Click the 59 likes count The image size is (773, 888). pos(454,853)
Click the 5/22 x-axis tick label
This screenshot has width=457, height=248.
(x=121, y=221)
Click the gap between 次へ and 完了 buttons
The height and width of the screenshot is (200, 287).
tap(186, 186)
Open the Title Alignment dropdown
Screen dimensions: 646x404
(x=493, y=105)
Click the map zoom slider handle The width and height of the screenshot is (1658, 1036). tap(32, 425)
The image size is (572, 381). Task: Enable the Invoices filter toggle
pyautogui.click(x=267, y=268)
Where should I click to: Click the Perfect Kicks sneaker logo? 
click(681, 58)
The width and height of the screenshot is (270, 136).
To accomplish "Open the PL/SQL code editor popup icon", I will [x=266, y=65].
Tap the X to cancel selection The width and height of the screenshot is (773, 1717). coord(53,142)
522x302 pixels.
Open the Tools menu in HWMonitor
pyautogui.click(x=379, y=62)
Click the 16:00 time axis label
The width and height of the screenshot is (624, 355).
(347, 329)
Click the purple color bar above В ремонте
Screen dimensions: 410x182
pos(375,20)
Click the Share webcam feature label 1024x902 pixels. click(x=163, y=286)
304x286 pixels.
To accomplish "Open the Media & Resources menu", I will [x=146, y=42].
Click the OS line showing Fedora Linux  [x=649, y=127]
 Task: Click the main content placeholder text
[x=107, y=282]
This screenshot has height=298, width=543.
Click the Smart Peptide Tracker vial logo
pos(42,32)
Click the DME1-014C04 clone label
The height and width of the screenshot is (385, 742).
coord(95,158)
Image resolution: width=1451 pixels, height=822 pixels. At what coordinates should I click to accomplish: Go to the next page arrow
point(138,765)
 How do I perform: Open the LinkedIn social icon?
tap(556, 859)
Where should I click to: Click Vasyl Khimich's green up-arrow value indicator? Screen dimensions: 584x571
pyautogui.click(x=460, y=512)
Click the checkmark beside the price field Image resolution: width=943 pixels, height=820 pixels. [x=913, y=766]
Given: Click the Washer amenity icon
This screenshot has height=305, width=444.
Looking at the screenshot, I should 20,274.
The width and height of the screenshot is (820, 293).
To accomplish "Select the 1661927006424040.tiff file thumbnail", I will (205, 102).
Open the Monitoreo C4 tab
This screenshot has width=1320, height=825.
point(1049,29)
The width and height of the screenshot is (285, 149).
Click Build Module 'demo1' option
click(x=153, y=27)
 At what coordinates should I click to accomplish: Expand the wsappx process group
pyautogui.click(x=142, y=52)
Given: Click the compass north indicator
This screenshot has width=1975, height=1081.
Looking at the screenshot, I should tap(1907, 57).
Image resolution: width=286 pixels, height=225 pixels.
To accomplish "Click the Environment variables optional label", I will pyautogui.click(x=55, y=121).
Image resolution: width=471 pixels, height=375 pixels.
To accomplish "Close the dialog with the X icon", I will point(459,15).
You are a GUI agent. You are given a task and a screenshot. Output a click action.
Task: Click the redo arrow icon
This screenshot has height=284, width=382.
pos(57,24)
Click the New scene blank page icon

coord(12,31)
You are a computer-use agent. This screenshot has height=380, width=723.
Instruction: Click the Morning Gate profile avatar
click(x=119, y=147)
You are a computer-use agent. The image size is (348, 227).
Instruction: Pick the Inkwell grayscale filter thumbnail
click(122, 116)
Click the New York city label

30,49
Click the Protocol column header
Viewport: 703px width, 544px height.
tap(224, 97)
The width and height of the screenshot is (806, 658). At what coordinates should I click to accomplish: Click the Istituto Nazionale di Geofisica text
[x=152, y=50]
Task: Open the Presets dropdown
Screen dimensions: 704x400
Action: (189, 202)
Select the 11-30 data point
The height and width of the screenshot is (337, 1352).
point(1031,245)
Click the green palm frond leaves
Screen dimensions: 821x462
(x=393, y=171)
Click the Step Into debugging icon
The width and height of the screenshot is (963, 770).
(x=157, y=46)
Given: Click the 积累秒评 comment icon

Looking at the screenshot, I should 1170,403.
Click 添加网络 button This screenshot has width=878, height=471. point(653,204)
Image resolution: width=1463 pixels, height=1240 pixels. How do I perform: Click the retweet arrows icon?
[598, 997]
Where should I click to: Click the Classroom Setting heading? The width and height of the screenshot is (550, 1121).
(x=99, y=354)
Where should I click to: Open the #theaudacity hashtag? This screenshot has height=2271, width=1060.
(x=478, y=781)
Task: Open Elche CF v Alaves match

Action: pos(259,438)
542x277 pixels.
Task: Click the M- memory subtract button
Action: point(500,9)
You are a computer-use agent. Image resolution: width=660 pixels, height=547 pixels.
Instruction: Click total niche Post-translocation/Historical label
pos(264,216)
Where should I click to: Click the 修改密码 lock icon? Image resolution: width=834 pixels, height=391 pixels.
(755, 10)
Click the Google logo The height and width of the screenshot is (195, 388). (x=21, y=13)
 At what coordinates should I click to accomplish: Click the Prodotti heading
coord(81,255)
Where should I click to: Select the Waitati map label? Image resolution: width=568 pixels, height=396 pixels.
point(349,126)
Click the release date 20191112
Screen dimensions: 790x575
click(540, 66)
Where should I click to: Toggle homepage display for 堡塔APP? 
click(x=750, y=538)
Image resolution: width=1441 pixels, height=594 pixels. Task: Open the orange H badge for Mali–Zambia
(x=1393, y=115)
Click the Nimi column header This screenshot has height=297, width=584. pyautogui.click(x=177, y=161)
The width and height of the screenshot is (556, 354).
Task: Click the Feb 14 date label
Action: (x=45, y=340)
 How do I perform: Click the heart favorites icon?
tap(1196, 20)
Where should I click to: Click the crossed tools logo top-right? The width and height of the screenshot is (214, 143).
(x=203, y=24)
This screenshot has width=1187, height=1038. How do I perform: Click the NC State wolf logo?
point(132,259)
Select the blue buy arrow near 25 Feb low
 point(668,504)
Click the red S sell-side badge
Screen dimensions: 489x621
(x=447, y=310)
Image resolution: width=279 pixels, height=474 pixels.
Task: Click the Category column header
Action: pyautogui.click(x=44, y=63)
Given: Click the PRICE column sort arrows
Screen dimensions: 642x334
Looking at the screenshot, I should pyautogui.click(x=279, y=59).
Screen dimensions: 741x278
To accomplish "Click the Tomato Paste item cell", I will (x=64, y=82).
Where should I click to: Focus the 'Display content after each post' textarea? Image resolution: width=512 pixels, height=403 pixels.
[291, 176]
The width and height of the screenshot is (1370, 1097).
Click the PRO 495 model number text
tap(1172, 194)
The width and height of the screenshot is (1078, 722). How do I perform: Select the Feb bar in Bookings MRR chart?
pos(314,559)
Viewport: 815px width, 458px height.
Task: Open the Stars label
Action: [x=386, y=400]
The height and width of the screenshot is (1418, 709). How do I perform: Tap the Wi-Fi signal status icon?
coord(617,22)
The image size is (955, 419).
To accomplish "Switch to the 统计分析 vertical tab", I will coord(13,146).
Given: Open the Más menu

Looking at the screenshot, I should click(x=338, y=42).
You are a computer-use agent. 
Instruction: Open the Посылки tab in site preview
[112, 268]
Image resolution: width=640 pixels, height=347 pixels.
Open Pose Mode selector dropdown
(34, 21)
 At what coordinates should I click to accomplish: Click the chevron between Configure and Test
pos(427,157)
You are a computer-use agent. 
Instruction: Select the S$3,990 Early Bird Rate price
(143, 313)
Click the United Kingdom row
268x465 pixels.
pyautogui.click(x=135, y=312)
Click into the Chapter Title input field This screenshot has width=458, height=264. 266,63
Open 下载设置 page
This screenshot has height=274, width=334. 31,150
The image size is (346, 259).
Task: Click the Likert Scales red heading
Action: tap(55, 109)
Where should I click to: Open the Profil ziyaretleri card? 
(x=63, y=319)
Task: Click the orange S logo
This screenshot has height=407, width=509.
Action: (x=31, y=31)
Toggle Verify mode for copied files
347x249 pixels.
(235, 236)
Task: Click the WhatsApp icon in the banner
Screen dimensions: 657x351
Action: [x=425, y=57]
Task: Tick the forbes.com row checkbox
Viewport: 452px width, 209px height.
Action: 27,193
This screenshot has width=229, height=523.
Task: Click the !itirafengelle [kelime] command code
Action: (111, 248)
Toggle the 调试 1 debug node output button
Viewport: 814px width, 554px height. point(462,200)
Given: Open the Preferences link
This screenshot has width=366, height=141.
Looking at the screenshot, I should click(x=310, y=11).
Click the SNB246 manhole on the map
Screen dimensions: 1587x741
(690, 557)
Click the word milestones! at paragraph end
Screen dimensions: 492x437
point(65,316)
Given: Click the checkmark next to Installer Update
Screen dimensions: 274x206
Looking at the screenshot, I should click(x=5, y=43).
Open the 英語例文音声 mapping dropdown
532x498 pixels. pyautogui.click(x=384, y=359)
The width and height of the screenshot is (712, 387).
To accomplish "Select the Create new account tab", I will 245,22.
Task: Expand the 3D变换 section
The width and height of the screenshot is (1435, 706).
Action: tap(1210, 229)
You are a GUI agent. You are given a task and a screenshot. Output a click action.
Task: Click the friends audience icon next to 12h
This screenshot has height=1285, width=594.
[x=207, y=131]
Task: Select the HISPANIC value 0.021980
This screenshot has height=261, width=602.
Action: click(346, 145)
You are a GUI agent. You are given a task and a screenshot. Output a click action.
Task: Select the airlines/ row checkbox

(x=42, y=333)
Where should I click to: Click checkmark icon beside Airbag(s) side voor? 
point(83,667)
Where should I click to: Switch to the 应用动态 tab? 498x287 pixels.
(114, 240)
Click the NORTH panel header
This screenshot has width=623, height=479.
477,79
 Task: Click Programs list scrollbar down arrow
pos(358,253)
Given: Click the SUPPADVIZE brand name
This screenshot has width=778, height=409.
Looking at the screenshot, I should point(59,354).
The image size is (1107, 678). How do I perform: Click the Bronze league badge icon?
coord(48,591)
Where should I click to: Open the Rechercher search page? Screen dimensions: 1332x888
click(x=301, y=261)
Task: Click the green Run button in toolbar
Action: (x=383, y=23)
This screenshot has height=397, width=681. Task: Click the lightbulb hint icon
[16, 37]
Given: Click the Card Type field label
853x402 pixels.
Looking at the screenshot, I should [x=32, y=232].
::::::::::
Work required: Collect every line above that contains the word "field".

Answer for the task:
Click the checkmark beside the price field Image resolution: width=943 pixels, height=820 pixels. [x=913, y=766]
Click into the Chapter Title input field This screenshot has width=458, height=264. 266,63
Given: Click the Card Type field label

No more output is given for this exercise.